For some time after being admitted to the Union in 1796, Tennessee was involved in a dispute with the United States and North Carolina over the title to land within Tennessee borders. In 1806 an agreement was reached under which the United States relinquished all claims to land in Tennessee lying outside a “Congressional Reservation” consisting of all of West Tennessee and the southwestern corner of Middle Tennessee. In exchange, Tennessee was required to satisfy the claims of all holders of North Carolina civil and military land warrants and also to set aside within the region south of the French Broad River and east of the Tennessee River (where North Carolina land warrants were not applicable) two tracts of land of one hundred thousand acres each, to be sold for the support of academies and colleges. The academy lands were to finance the establishment of an academy in each county of the state, and the college tract was to support two colleges, one in East Tennessee and one in Middle Tennessee.
In October 1807 the legislature accepted the proposal from the trustees of Blount College and passed an act requiring that the funds and property of Blount College be transferred to a new institution, East Tennessee College, which would be endowed with the East Tennessee portion of the sale of lands.
Most of the land to be sold was occupied by squatters who refused to pay.

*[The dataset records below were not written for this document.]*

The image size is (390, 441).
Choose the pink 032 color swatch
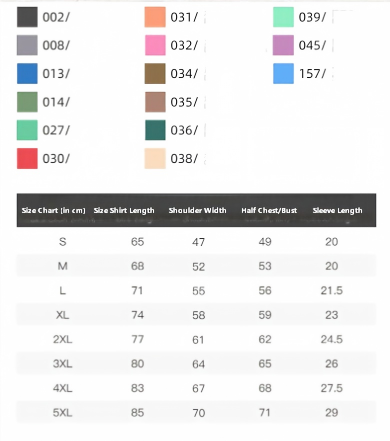tap(155, 45)
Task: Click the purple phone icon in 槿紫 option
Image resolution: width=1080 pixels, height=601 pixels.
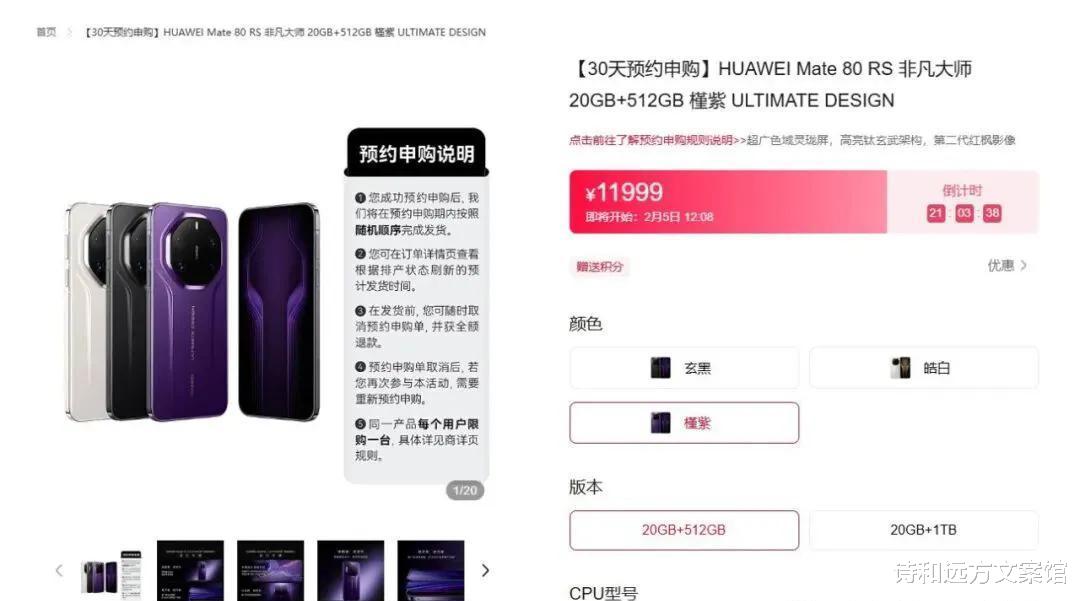Action: tap(661, 423)
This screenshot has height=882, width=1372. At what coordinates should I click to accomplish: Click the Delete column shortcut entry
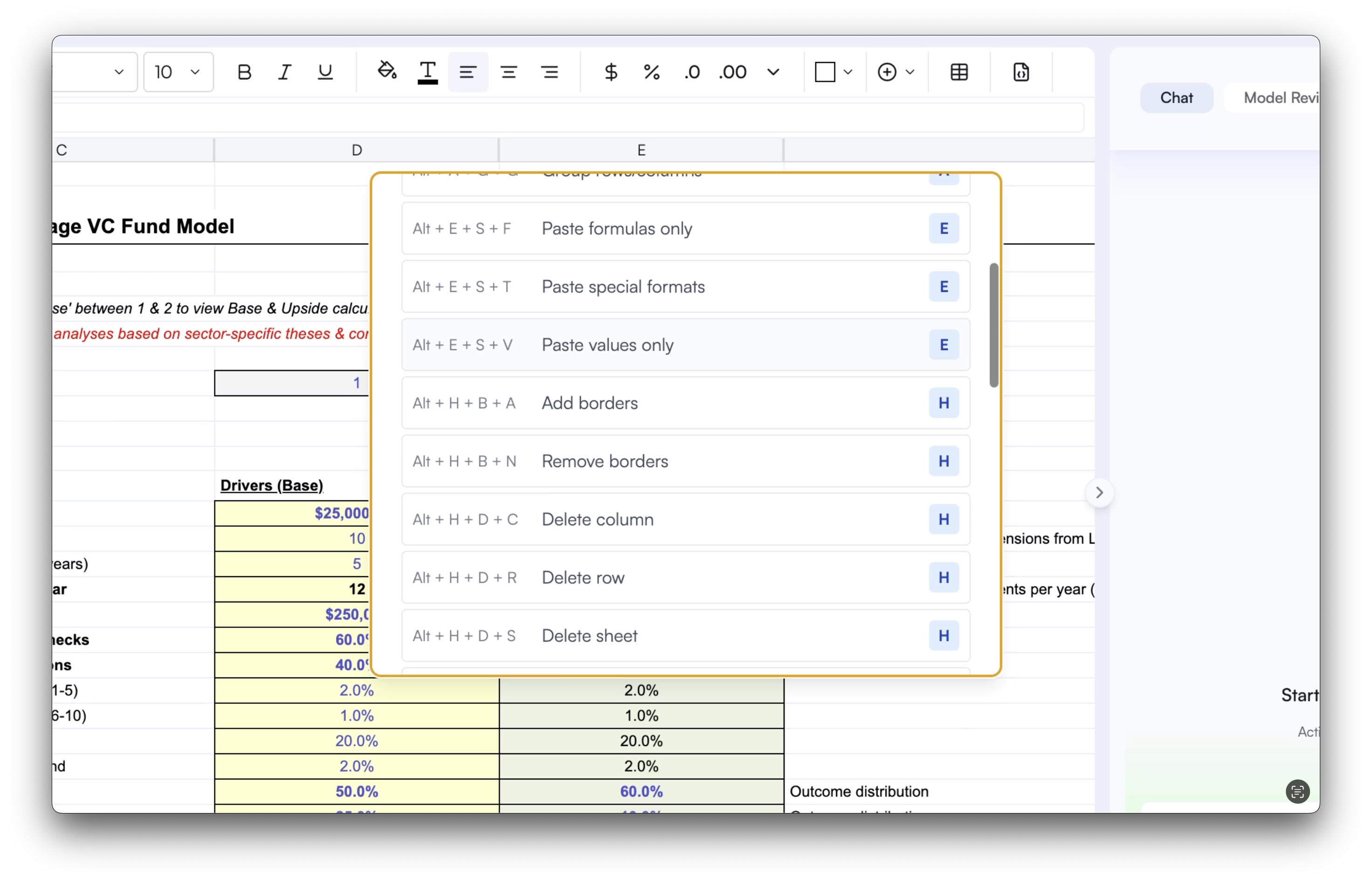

The State made its first real effort to collect payment in 1823, requiring installment payments. When squatters refused to pay and lands became subject to foreclosure, the resulting bitterness resulted in the Tennessee’s cancellation of the program of acquisition of the land. In 1829 the legislature offered the colleges and academies a half township of land each in the region south of the Hiwassee River, to which Indian title had not been extinguished, in return for relinquishing all remaining claims to lands previously granted. The 1829 proposal was reinstated in 1838, the Cherokee having been removed from the land, and the proposal was accepted by all parties. East Tennessee College disposed of its land in 1839 for a little less than $34,400.